Traditional birth attendants often go unrecognised, despite the critical service they provide in many communities, especially where there is no hospital nearby.

Last week the inaugural Traditional Birth Attendants Conference, organised by the Department of Science and Technology (DST) and the University of KwaZulu-Natal’s Centre in Indigenous Knowledge Systems, was held in Durban.

Held on 5 and 6 June 2019, the gathering was a response to traditional birth attendants’ demand to be recognised by government as champions of indigenous knowledge, as part of efforts to restore dignity to African practices.

Addressing the event, the Acting Head of the National Advisory Council on Innovation, Dr Mlungisi Cele, said that the South African Government had declared its intention to affirm indigenous knowledge, most recently through the Protection, Promotion, Development and Management of Indigenous Knowledge Act (IK Act), which has been passed by both the National Assembly and the National Council of Provinces, and is awaiting signature by the President. The legislation provides for the recognition of the competencies of IK holders and practitioners such as traditional birth attendants (TBA).

Kebilediwang Manyeke from the Northern Cape has been practicing as a TBA for the past 46 years. She explained the significant role these women play.
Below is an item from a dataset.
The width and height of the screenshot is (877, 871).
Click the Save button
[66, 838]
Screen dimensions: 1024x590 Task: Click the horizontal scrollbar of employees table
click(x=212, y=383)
“The area I come from has one clinic, which does not operate over weekends or at night. I have safely delivered many babies in my bedroom, including breech babies, but despite my extensive experience, doctors and nurses question my ability to do the work because I do not have a certificate to prove my competence,” lamented Ms Manyeke.

Her sentiments were echoed by fellow traditional birth attendant, Nosipho Mabandla of KwaLanga in the Western Cape, who pleaded with universities to empower TBAs with further training and some form of certification.

“Ambulances do not come to certain areas because the staff fear for their own safety, leaving pregnant women and babies in danger. TBAs are the only option in situations like these,” she said.

“Ongoing shortages of medical staff remain a challenge in rural areas,” said Olive Tengera of the School of Nursing and Midwifery at the University of Rwanda.

Ms Tengera sees the use of skilled TBAs as a vital part of reducing maternal mortality in developing countries. She proposed many interventions, such as public health system mentorship and supervision of TBAs in partnership with other sectors. These would allow for distance learning and create a space in which TBAs could share best practice and receive regular training.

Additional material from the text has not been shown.